I came across one of those mommies today. The kind that just rub you the wrong way with a look or the way they ‘properly’ discipline their seemingly ‘perfect’ children. It’s obvious that their intent is to attempt to model appropriate parenting techniques in the hopes that someone as hopeless as yourself can glean some valuable parenting knowledge.
I had the boys at the park. They actually were behaving (relatively speaking) for me quite well and it was turning into an enjoyable late afternoon. Then it started to get tense. Full Speed was off doing his own thing while little T.Puzzle was climbing up the slide and jetting down it into a pile of playground friends (who were all boys and who were clearly loving every minute of it). Since most of the kids were similar in size, I didn’t correct him. Soon enough, a little toddler boy waddles over and tries to join the mix. His mom immediately steps in and admonishes him not to climb up the slide and that it is ‘dangerous!’. I could totally respect this UNTIL she looks directly at ME and then says, ‘thank you!’ to her little boy like he is so kind and miraculous that he always pleasantly follows her command. She clearly was trying to make a point.
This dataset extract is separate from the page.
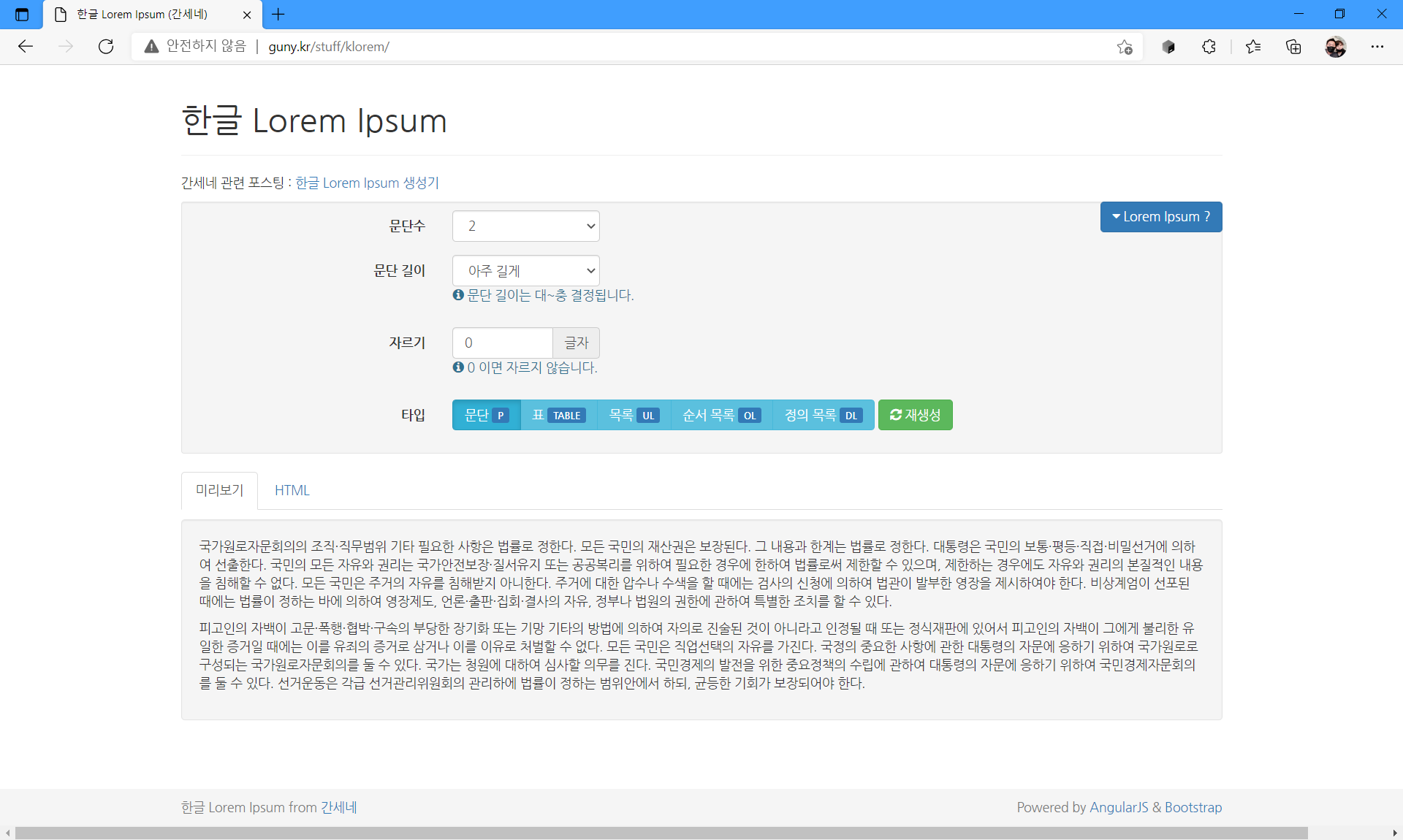Click the not-secure warning triangle icon

(x=151, y=47)
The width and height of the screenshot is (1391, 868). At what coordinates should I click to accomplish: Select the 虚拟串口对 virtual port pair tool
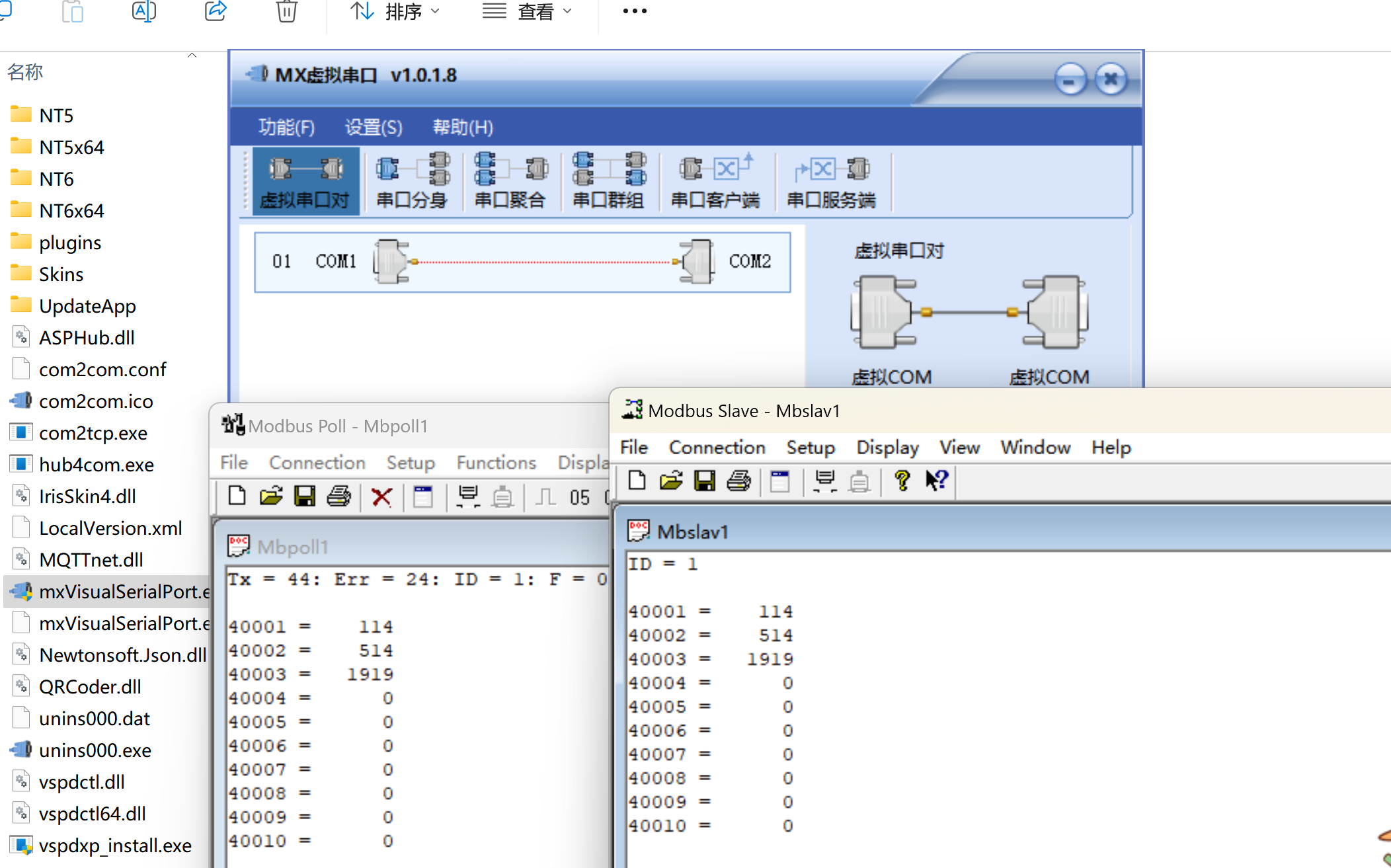[x=305, y=181]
I get it. I realized as soon as the little guy came up, that T.Puzzle would need to change his game plan. And he did. I made him use the stairs or climb up the side of the playground equipment and use the slide ‘properly’ while the little guy was around. I am not oblivious to the needs or safety of other children when my boys are around. I do my best to keep everyone happy and safe and sometimes my guys sweetly comply (like today thank God) or they cause a big stink but eventually they do comply. Or, simply we leave the scene of the crime as quickly as humanly possible.
What I cannot tolerate are mothers who are so uptight that they wear their icy judgment like a coat of armor. They look at you and your kids with such obvious disdain, that it is almost impossible for you to choke down the words of frustration that are creeping up your throat. But I managed to keep these words at bay. I did my best to ignore her as she talked furiously on her cell-phone full of complaints about who-knows-what for the remainder of our time at the park.
As hard as I tried to tune her out, I couldn’t help but thinking that what I really wanted to do was to go over to her, remove the cell-phone from her hand, tell her to pay attention to her kids and end the interaction with a pointed ‘thank you!’.
Maybe she has something to learn, too.